Material shown
____________
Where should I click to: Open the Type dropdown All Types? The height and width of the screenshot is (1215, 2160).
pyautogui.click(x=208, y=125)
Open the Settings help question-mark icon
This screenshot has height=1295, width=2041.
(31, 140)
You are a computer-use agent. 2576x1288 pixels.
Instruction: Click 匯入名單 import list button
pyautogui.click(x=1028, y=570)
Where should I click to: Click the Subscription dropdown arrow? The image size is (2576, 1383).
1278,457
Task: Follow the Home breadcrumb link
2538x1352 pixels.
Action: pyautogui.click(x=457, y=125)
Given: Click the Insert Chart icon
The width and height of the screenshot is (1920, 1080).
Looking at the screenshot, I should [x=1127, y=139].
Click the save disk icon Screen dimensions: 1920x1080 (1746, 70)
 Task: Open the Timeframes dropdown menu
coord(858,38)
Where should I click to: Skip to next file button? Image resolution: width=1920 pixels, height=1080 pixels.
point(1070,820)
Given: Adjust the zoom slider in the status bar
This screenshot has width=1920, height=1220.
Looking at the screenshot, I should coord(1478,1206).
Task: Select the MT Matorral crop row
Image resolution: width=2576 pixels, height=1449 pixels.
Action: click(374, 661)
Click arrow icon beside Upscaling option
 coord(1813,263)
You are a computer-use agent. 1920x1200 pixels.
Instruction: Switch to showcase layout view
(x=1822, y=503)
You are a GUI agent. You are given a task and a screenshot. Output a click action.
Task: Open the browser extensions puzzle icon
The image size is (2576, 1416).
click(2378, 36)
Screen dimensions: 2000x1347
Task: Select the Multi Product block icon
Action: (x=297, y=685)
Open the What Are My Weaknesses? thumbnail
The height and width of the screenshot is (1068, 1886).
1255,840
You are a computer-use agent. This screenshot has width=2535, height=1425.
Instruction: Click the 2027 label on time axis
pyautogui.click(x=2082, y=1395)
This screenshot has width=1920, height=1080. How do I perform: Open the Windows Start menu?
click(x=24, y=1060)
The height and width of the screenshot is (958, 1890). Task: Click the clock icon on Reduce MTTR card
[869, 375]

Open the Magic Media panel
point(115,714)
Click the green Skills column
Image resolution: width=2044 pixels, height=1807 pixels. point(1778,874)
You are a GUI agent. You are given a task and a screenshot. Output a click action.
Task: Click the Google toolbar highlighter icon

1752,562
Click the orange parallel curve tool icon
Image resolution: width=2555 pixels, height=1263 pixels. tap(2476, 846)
____________
Your instructions
Which lines run from the one with "Instruction: Switch to showcase layout view" through the end of the listing above? Restate them word for word, with nothing else.

Exercise result
Instruction: Switch to showcase layout view
(x=1822, y=503)
You are a GUI agent. You are given a task and a screenshot. Output a click action.
Task: Open the browser extensions puzzle icon
The image size is (2576, 1416).
click(2378, 36)
Screen dimensions: 2000x1347
Task: Select the Multi Product block icon
Action: (x=297, y=685)
Open the What Are My Weaknesses? thumbnail
The height and width of the screenshot is (1068, 1886).
1255,840
You are a computer-use agent. This screenshot has width=2535, height=1425.
Instruction: Click the 2027 label on time axis
pyautogui.click(x=2082, y=1395)
This screenshot has width=1920, height=1080. How do I perform: Open the Windows Start menu?
click(x=24, y=1060)
The height and width of the screenshot is (958, 1890). Task: Click the clock icon on Reduce MTTR card
[869, 375]

Open the Magic Media panel
point(115,714)
Click the green Skills column
Image resolution: width=2044 pixels, height=1807 pixels. point(1778,874)
You are a GUI agent. You are given a task and a screenshot. Output a click action.
Task: Click the Google toolbar highlighter icon

1752,562
Click the orange parallel curve tool icon
Image resolution: width=2555 pixels, height=1263 pixels. tap(2476, 846)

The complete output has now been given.